[Lo que se pide]
Actualiza los registros desde el principio hasta la línea que contiene "Action: click(x=242, y=404)", incluida, sustituyendo "password" por "passcode" y dejando todo lo demás igual.

[Registros mostrados]
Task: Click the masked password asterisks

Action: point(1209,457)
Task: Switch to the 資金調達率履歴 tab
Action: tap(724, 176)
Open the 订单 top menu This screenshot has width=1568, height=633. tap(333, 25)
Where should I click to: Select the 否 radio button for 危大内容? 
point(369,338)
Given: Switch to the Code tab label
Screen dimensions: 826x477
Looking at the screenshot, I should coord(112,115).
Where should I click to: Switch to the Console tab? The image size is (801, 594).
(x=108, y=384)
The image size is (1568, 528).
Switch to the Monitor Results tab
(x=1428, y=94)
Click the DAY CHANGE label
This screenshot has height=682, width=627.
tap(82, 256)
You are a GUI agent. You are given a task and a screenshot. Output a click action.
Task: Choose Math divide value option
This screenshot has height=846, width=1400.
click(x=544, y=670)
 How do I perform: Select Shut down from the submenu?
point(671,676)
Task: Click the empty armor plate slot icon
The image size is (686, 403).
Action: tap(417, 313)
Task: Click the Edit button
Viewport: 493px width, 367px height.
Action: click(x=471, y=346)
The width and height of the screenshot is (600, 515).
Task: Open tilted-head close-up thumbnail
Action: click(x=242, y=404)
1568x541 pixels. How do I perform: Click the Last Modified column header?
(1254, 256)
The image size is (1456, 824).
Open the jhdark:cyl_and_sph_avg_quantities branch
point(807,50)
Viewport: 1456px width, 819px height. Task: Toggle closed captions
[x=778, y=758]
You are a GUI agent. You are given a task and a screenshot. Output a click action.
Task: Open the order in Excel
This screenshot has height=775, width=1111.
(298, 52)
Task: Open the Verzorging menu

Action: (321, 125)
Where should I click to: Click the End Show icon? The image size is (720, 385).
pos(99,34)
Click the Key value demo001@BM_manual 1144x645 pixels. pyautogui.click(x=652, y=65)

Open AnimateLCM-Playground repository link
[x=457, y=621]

[Respuesta correcta]
Task: Click the masked passcode asterisks

Action: point(1209,457)
Task: Switch to the 資金調達率履歴 tab
Action: tap(724, 176)
Open the 订单 top menu This screenshot has width=1568, height=633. tap(333, 25)
Where should I click to: Select the 否 radio button for 危大内容? 
point(369,338)
Given: Switch to the Code tab label
Screen dimensions: 826x477
Looking at the screenshot, I should coord(112,115).
Where should I click to: Switch to the Console tab? The image size is (801, 594).
(x=108, y=384)
The image size is (1568, 528).
Switch to the Monitor Results tab
(x=1428, y=94)
Click the DAY CHANGE label
This screenshot has height=682, width=627.
tap(82, 256)
You are a GUI agent. You are given a task and a screenshot. Output a click action.
Task: Choose Math divide value option
This screenshot has height=846, width=1400.
click(x=544, y=670)
 How do I perform: Select Shut down from the submenu?
point(671,676)
Task: Click the empty armor plate slot icon
The image size is (686, 403).
Action: tap(417, 313)
Task: Click the Edit button
Viewport: 493px width, 367px height.
Action: click(x=471, y=346)
The width and height of the screenshot is (600, 515).
Task: Open tilted-head close-up thumbnail
Action: click(x=242, y=404)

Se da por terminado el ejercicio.